Si Lakhdar, Halim et le capitaine Abdelatif seront condamnés à mort et exécutés. Quant au colonel Si Salah, au vu de son rang et de son grade, il a fallu attendre que le GPRA statue sur son cas. «La décision est arrivée au bout d'une année, en juin 1961», affirme Youcef Khatib. Et la décision était de l'envoyer s'expliquer à Tunis. Le 20 juillet 1961, il tombe dans une embuscade tendue par une unité de chasseurs alpins, près de M'chedallah. Selon plusieurs écrits, Si Salah est mort pendant son escorte vers Tunis. Quant à Si Mohamed (Djilali Bounaâma), il est tué par un commando de parachutistes dans la ville de Blida, le 8 août 1961.

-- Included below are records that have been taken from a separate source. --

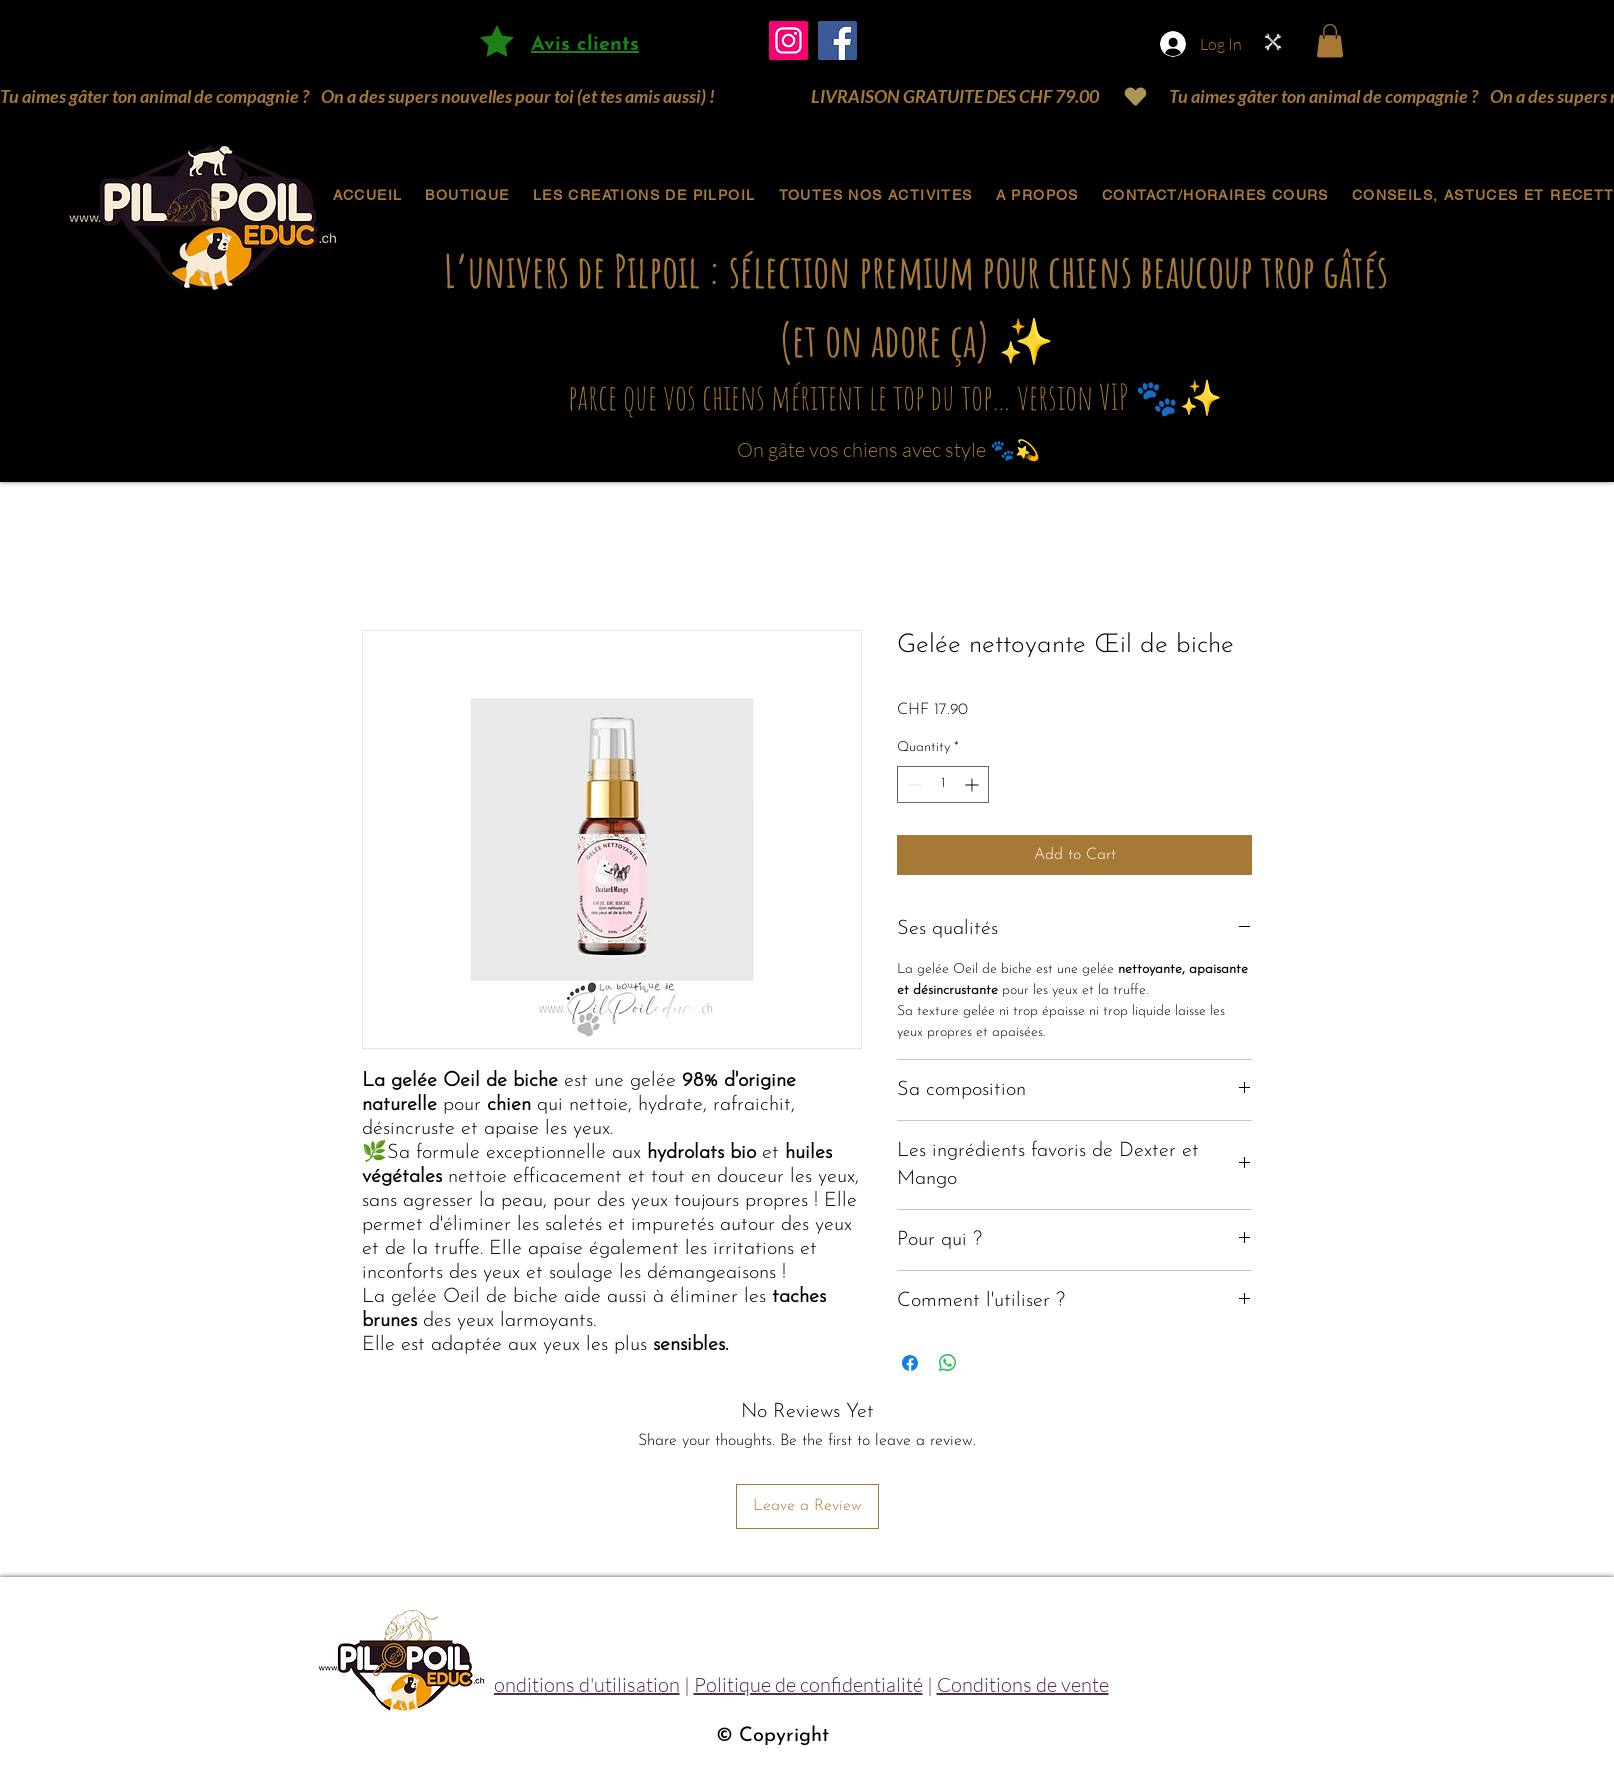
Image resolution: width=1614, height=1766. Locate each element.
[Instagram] (788, 40)
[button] (1330, 40)
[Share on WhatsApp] (948, 1363)
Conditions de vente (1023, 1684)
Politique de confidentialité (808, 1684)
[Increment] (973, 784)
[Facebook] (837, 40)
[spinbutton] (943, 784)
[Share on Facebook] (910, 1363)
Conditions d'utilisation (580, 1684)
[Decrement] (912, 784)
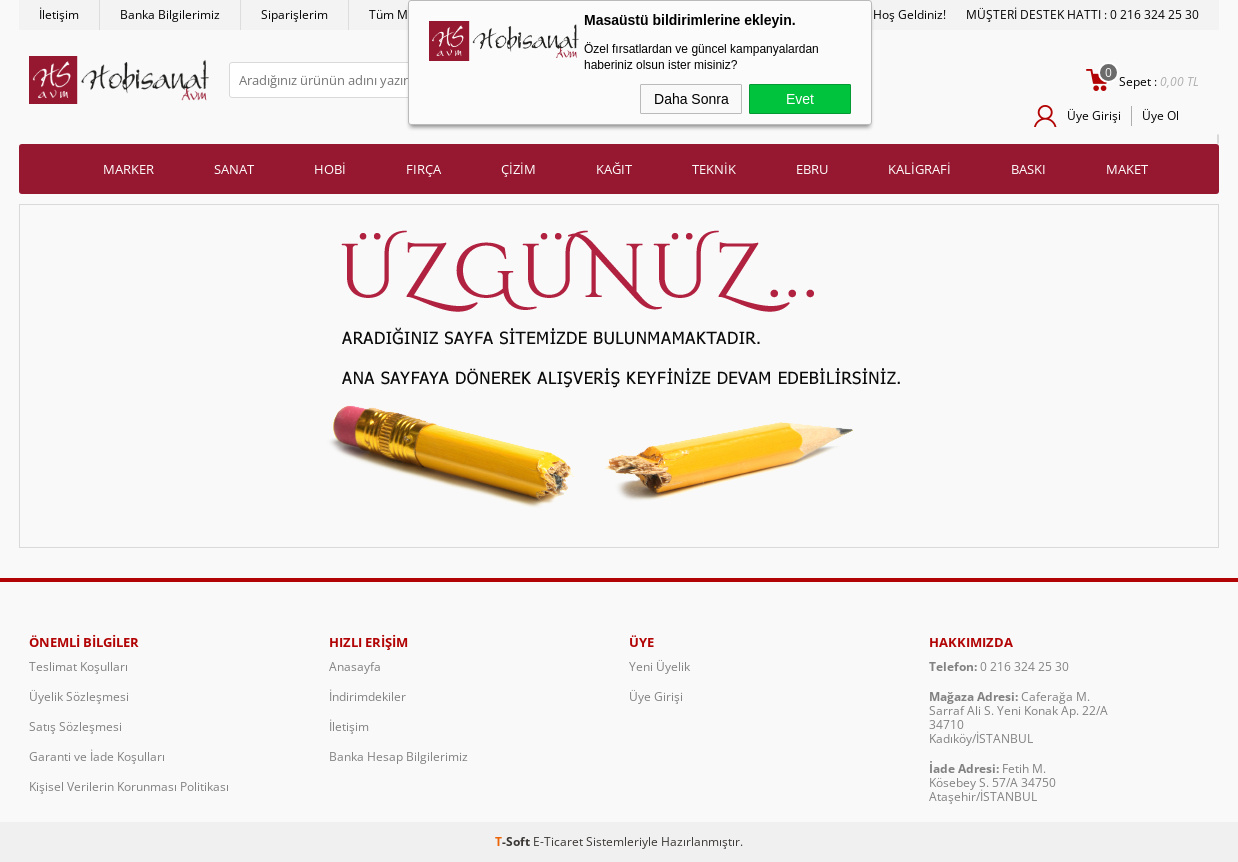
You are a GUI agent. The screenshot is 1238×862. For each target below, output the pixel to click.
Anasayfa (355, 666)
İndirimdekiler (367, 696)
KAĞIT (614, 169)
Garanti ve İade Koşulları (97, 756)
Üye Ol (1160, 115)
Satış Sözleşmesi (75, 726)
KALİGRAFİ (919, 169)
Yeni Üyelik (659, 666)
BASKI (1028, 169)
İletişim (59, 14)
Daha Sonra (691, 99)
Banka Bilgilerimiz (170, 14)
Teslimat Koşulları (78, 666)
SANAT (234, 169)
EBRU (812, 169)
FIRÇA (423, 169)
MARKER (128, 169)
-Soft (514, 841)
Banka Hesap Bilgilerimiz (398, 756)
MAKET (1127, 169)
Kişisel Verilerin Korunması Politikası (129, 786)
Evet (800, 99)
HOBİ (330, 169)
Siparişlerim (294, 14)
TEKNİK (714, 169)
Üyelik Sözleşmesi (79, 696)
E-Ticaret (558, 841)
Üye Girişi (1094, 115)
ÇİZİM (518, 169)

Le sentiment général qui se dégageait à la fin de ce forum est que cette histoire reste à écrire. «Dans cette affaire de la Wilaya IV, jusqu'à maintenant, nous manquons toujours de précision», note Rabah Zamoum en espérant avoir accès aux archives de la Wilaya IV «pour comprendre un certain nombre de choses». «Au retour de l'Elysée, qu'est-ce qui s'est passé en Wilaya IV ? Il y a eu une catastrophe. Il y a eu des jugements à l'emporte-pièce, des exécutions», dit-il. Et ces blessures sont encore vives à voir l'émotion qu'il y avait dans la salle à l'évocation du sort injuste qu'ont connu ces maquisards de la première heure.
Youcef Khatib a plaidé énergiquement pour l'ouverture des archives de la Révolution, en particulier celles de la Wilaya IV : «On parle tout le temps des archives de Vincennes. Mais nous avons ici un Centre national des archives. Je m'y suis rendu personnellement pour consulter les archives de la Wilaya IV, ce sont à 80% nos propres rapports. On m'a dit il faut voir avec le ministère de la Défense. On a fait un écrit officiel au nom de la Fondation, on a même sollicité la présidence de la République, en vain. Donc avant de parler de Vincennes, il faut voir ce que nous avons chez nous.»